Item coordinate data
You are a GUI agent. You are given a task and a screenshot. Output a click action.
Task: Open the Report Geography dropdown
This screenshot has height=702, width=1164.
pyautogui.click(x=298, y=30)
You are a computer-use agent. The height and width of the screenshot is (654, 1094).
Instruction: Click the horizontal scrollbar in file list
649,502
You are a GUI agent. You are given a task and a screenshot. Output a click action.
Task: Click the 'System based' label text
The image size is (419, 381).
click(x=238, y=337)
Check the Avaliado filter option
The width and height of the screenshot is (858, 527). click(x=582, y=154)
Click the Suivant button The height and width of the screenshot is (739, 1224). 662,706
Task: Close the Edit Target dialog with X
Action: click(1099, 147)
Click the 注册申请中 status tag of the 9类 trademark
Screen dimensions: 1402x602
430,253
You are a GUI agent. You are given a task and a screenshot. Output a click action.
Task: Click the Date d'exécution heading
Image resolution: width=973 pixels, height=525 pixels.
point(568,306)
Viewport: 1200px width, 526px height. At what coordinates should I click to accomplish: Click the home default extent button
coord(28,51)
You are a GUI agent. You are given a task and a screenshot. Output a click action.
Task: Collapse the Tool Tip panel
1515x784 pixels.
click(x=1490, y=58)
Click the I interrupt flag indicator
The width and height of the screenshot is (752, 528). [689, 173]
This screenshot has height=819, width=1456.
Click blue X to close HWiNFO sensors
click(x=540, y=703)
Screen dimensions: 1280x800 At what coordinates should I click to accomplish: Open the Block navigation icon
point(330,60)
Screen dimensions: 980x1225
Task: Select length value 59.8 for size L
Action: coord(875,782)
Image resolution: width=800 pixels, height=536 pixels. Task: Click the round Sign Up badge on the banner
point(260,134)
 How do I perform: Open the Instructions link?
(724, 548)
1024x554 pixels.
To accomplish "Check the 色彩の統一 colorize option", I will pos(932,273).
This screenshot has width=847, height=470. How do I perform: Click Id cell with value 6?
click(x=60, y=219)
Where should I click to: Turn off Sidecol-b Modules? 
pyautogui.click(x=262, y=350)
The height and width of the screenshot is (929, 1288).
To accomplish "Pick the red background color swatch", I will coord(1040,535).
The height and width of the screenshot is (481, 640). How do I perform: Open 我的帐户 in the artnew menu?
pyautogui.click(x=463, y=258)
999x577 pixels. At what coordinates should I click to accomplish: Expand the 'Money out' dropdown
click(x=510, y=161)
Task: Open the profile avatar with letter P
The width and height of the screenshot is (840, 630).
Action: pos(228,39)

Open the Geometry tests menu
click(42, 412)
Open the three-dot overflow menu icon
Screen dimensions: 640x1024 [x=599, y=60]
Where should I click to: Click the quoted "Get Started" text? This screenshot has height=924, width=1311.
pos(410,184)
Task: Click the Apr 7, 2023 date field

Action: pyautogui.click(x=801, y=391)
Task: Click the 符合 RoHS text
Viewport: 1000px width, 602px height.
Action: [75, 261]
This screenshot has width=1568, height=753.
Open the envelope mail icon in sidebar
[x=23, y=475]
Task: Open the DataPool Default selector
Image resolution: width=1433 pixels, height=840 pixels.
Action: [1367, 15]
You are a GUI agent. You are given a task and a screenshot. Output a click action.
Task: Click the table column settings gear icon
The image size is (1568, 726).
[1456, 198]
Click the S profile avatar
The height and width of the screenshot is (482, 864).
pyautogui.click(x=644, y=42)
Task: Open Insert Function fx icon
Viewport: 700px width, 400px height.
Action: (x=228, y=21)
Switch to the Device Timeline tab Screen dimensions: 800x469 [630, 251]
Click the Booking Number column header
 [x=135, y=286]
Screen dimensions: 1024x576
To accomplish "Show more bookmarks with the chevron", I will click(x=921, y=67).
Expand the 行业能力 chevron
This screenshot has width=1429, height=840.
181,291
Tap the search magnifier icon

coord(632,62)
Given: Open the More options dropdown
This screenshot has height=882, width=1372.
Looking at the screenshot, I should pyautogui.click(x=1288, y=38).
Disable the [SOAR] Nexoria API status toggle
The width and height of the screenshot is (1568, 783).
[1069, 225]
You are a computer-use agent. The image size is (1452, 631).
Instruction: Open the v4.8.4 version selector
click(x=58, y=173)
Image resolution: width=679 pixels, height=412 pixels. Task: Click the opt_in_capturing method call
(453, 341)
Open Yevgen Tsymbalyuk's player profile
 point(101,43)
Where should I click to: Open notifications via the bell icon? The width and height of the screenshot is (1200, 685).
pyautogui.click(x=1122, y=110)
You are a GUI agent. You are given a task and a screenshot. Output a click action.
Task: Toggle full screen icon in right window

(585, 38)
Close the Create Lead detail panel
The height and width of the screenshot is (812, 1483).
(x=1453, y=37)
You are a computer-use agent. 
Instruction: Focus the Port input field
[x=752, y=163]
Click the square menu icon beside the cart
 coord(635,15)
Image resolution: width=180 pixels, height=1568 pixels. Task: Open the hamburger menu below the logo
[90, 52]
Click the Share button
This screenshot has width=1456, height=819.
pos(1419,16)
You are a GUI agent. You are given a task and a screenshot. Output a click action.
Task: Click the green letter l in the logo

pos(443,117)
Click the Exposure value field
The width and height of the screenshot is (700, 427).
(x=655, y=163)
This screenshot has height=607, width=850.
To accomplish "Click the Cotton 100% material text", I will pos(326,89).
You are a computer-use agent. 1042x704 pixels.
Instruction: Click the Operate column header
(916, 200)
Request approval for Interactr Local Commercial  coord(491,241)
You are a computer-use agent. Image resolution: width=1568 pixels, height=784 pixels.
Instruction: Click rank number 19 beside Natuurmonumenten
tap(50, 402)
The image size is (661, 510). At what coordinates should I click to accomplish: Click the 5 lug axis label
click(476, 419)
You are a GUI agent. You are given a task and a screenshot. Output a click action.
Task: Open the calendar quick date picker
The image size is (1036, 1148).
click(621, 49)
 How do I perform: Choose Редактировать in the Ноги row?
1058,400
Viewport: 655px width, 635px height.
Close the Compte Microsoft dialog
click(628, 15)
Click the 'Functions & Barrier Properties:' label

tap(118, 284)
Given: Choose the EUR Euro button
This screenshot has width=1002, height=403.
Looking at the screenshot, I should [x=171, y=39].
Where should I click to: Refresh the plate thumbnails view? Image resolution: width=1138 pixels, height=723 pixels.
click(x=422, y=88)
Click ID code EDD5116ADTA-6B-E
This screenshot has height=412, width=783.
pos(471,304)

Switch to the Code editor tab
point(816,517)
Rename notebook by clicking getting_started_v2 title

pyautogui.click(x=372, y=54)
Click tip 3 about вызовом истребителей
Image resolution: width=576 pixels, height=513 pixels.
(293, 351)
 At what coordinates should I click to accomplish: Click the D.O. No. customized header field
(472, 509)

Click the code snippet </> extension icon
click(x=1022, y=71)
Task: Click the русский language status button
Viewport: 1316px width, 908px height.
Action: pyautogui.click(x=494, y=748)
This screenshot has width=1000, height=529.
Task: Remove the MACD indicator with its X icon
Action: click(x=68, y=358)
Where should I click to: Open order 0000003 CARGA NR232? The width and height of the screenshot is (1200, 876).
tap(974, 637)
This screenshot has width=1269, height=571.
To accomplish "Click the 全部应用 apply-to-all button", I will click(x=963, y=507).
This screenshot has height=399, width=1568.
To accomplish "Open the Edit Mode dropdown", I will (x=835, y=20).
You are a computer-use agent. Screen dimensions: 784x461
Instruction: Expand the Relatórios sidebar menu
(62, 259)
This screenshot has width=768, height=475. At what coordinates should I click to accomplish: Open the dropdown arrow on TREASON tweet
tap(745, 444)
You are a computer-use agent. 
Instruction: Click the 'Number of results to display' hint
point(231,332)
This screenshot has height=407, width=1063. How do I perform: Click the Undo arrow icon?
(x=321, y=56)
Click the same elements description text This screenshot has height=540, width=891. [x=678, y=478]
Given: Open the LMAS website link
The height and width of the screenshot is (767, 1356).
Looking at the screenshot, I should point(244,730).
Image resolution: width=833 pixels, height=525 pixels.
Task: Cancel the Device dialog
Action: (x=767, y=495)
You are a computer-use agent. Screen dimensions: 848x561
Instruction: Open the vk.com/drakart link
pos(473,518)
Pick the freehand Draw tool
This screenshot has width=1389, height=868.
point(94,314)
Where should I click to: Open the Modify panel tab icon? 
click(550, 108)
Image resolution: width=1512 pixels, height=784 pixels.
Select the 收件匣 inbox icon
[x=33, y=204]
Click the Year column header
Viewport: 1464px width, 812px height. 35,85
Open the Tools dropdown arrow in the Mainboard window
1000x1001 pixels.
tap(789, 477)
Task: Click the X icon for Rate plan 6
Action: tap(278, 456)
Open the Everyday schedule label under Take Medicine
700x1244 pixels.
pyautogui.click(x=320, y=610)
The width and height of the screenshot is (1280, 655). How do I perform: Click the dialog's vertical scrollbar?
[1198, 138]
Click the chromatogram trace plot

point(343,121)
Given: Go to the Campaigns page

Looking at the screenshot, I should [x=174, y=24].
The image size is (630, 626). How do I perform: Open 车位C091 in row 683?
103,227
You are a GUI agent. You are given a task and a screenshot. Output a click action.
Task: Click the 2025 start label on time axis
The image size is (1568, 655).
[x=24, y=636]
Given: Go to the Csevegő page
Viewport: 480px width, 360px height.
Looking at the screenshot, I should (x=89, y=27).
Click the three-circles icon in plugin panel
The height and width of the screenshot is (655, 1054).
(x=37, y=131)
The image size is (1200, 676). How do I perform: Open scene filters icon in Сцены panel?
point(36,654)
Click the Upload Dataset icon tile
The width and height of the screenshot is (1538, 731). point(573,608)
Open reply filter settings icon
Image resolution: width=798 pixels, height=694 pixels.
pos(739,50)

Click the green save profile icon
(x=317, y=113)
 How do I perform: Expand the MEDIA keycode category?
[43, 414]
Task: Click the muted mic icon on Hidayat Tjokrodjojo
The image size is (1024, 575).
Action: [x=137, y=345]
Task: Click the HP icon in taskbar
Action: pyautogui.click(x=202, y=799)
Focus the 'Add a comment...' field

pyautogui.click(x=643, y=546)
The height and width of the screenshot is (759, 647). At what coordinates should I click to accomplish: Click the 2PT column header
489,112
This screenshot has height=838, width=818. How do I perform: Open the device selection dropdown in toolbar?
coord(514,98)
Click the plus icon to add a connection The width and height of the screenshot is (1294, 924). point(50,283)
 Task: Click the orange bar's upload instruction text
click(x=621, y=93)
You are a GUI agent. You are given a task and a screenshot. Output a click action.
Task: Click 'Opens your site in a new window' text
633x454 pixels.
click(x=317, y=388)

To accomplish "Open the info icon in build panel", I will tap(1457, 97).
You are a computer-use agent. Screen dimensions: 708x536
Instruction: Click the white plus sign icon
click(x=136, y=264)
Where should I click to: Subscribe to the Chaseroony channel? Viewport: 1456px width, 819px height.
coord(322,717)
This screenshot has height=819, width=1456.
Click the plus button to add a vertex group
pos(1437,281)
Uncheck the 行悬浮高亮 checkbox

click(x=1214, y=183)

• _Given instruction_
Copy the records verbatim from the very beginning up to and including the line with "I will pos(932,273).".

• _Answer in full_
You are a GUI agent. You are given a task and a screenshot. Output a click action.
Task: Open the Report Geography dropdown
This screenshot has height=702, width=1164.
pyautogui.click(x=298, y=30)
You are a computer-use agent. The height and width of the screenshot is (654, 1094).
Instruction: Click the horizontal scrollbar in file list
649,502
You are a GUI agent. You are given a task and a screenshot. Output a click action.
Task: Click the 'System based' label text
The image size is (419, 381).
click(x=238, y=337)
Check the Avaliado filter option
The width and height of the screenshot is (858, 527). click(x=582, y=154)
Click the Suivant button The height and width of the screenshot is (739, 1224). 662,706
Task: Close the Edit Target dialog with X
Action: click(1099, 147)
Click the 注册申请中 status tag of the 9类 trademark
Screen dimensions: 1402x602
430,253
You are a GUI agent. You are given a task and a screenshot. Output a click action.
Task: Click the Date d'exécution heading
Image resolution: width=973 pixels, height=525 pixels.
point(568,306)
Viewport: 1200px width, 526px height. At what coordinates should I click to accomplish: Click the home default extent button
coord(28,51)
You are a GUI agent. You are given a task and a screenshot. Output a click action.
Task: Collapse the Tool Tip panel
1515x784 pixels.
click(x=1490, y=58)
Click the I interrupt flag indicator
The width and height of the screenshot is (752, 528). [689, 173]
This screenshot has height=819, width=1456.
Click blue X to close HWiNFO sensors
click(x=540, y=703)
Screen dimensions: 1280x800 At what coordinates should I click to accomplish: Open the Block navigation icon
point(330,60)
Screen dimensions: 980x1225
Task: Select length value 59.8 for size L
Action: coord(875,782)
Image resolution: width=800 pixels, height=536 pixels. Task: Click the round Sign Up badge on the banner
point(260,134)
 How do I perform: Open the Instructions link?
(724, 548)
1024x554 pixels.
To accomplish "Check the 色彩の統一 colorize option", I will pos(932,273).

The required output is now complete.